In 1961 the club orchestrated its first Minstrel Show and by 1965 more than 2,000 people attended “Hills-A-Poppin, which raised over $2,000. These performances continued for six years thereafter.

In the 1970s, the Doylestown Lions Club membership grew, exceeding 150 active members. With this, the club accomplished many things which included participating in community fairs and events selling hot dogs and hamburgers and/or assisting with parking.

Throughout the years, the club sponsored fundraisers including pancake breakfasts, road and bicycle rallies, cow bingo and auto shows, and worked on other projects for the community.

The club’s largest accomplishment came when they, with fellow Lions from neighboring clubs, visited the Pennsylvania Lions Beacon Lodge in Mount Union. They completed several projects utilizing membership skills of carpentry, plumbing and masonry. In addition, the club built The Doylestown Wilderness Center at the Lodge which included walkways, swings, rock climbing, zip lines and helped with general park maintenance.

The club worked these projects for more than 20 years making this the largest task it ever undertook. To this day, the club continues to support the lodge, sending two campers every summer.

Moving forward, in 1985 the club presented The Heart of Bucks County Auto Show. Approximately 6,000 people attended the two-day event, which featured more than 300 antique cars. The club raised approximately $7,500 and that was earmarked for local charities as gifts from the Doylestown Lions. The principal benefactor was the Bucks County Association for the Blind.

To date, these shows continue being sponsored by the Solebury Lions Club.

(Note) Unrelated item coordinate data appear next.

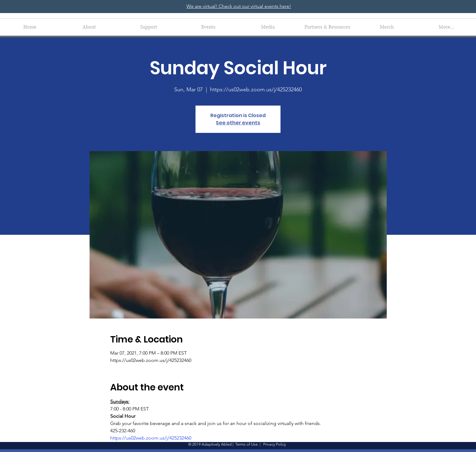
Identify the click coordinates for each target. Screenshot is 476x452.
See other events (238, 123)
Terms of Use (246, 444)
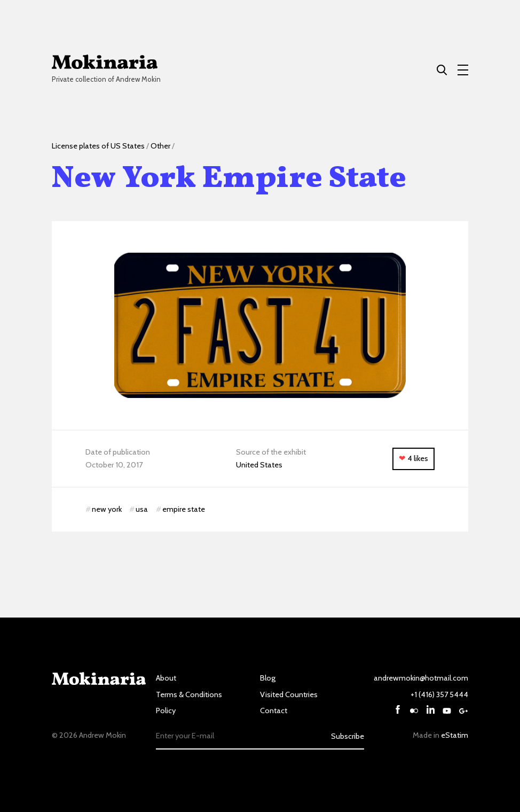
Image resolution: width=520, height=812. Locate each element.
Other (160, 146)
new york (107, 509)
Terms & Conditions (189, 694)
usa (141, 509)
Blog (267, 678)
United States (259, 465)
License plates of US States (98, 146)
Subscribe (348, 736)
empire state (184, 509)
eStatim (454, 735)
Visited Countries (289, 694)
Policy (166, 710)
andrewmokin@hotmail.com (421, 678)
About (166, 678)
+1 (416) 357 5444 (439, 694)
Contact (273, 710)
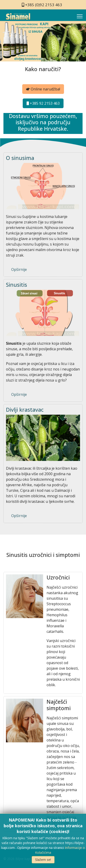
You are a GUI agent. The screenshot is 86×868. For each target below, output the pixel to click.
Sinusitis (16, 285)
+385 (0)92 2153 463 (43, 5)
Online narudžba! (43, 89)
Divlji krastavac (25, 410)
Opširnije (19, 269)
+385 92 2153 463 (43, 103)
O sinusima (20, 158)
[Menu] (80, 16)
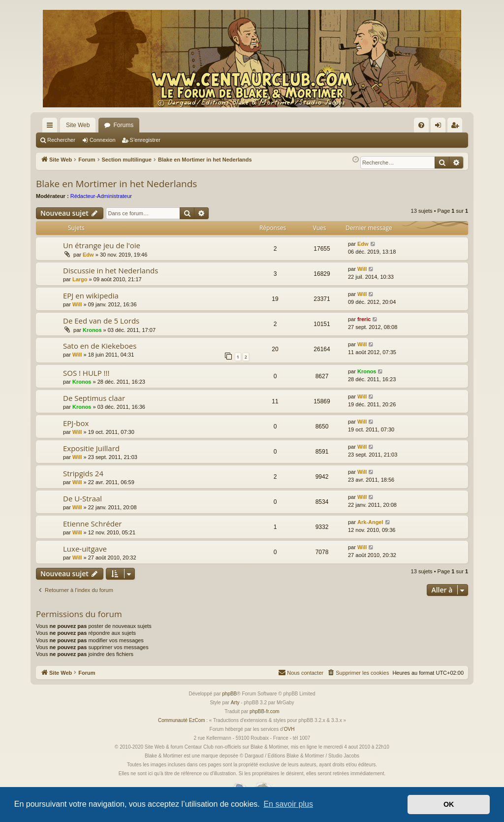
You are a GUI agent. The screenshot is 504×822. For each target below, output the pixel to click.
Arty (235, 702)
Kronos (92, 330)
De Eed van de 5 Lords (101, 321)
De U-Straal (82, 498)
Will (362, 269)
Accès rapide (52, 127)
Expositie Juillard (91, 448)
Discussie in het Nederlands (110, 270)
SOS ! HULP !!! (86, 373)
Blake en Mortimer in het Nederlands (116, 184)
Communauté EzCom (182, 720)
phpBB (229, 693)
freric (364, 319)
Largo (80, 279)
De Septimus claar (94, 398)
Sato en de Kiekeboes (99, 346)
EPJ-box (76, 423)
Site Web (78, 125)
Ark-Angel (370, 522)
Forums (123, 125)
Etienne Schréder (93, 524)
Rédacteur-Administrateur (101, 196)
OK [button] (449, 804)
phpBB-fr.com (264, 711)
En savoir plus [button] (288, 804)
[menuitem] (421, 125)
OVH (289, 729)
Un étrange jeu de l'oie (101, 245)
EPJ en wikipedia (91, 296)
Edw (88, 255)
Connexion (102, 140)
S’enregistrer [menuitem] (457, 127)
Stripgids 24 (83, 473)
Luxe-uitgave (85, 549)
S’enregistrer (145, 140)
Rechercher (61, 140)
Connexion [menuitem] (440, 127)
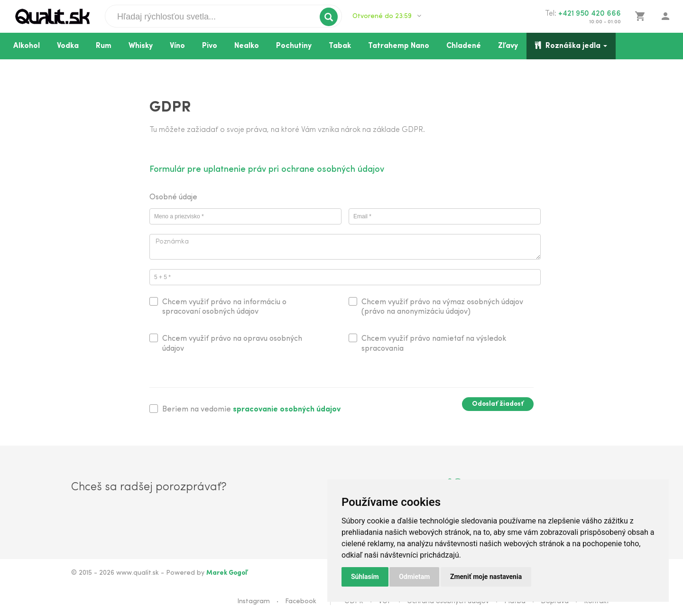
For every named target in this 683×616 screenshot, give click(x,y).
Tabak (340, 46)
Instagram (253, 601)
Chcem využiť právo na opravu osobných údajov (232, 344)
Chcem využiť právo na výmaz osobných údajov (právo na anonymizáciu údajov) (442, 307)
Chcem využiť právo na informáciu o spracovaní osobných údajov (224, 307)
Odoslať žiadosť (498, 404)
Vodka (68, 46)
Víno (177, 46)
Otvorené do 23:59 (387, 16)
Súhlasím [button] (365, 577)
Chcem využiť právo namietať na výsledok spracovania (434, 344)
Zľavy (508, 46)
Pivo (210, 46)
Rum (103, 46)
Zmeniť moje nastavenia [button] (486, 577)
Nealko (247, 46)
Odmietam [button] (414, 577)
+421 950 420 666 (590, 14)
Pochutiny (294, 46)
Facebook (301, 601)
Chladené (463, 46)
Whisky (140, 46)
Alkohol (27, 46)
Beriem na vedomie (251, 410)
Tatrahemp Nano (398, 46)
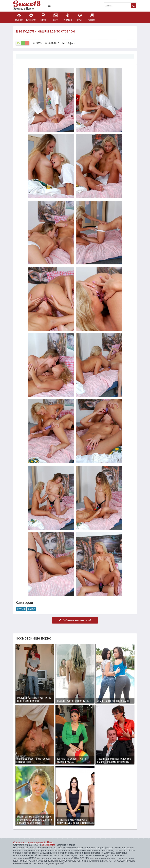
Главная (19, 17)
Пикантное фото (30, 6)
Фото (56, 17)
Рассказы (92, 17)
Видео (43, 17)
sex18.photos (48, 845)
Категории (31, 17)
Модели (68, 17)
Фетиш (21, 609)
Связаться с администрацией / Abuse (33, 842)
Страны (80, 17)
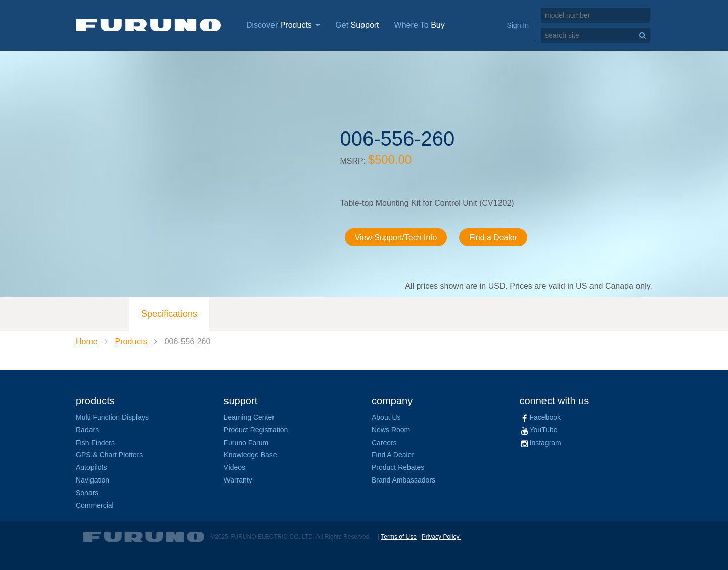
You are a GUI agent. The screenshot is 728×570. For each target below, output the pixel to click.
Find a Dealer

In 1993, the club assisted with Camp Kirby located in Upper Black Eddy. Camp Kirby was a resident camp for deaf and hearing-impaired children. Over the years, club members helped with repairs and rebuilding until the camp closed in 2015.

When the Doylestown Heat formed in 2007, the Lions Club became a sponsor of the band. In 2009, the club had it first Basket Bingo Bonanza, which is now held once in the spring and in the fall.

To help it’s success, local businesses have been generous and supportive with donations, supplies, gift baskets and silent auction prizes. To date the event continues being the most active fundraiser within the club attracting an audience of more than 150 players.

In 2016, the club enrolled in the Adopt Highway program adopting a two-mile stretch of roadway in Bucks County. Cleanup occurs in the fall and then in the springtime around Arbor Day.

With the support of the club and other businesses, The Sensory Trail at Doylestown’s Central Park opened in 2016. The sensory trail consists of nine separate sections, called pods, each highlighting different sensory integration techniques, to help children of all needs (particularly on the autism spectrum) interact with the natural environment.

In the same year the club began doing Pediatric Vision Screening identifying underlying vision deficiencies in children under the age of 7. At that time Past District Governor Chip Nedza had transferred to the club with his own Welch Allyn SPOT Vision Screening machine. With his assistance the club created a program throughout numerous daycare facilities within the community to annually test children vision. To date the club has tested over 2,000 children identifying approximately 5% of them with a visual impairment.

In 2018, the club purchased its own machine and continues to schedule screenings.

For 75 years, The Doylestown Lions Club has become entrenched within the community. Every day the club shows it continued presence throughout the town with numerous eyeglass collection boxes prominently displayed on walkways and inside local businesses.

Along with always being there to help individuals, the club continues to support numerous charitable organizations including The Bucks County Association for the Blind, Delaware Valley Eye Bank, Habitat for Humanity, Leader Dog, Diabetes Awareness, Special Olympics & Quality of Life and White Cane. In addition, during the holiday season the club assists A Woman’s Place, a domestic violence community organization.

The Doylestown Lions Club is excited about celebrating 75 years of community service.

As with many clubs, active membership is key to its success and they continue to welcome new members to help further the mission of “We Serve.”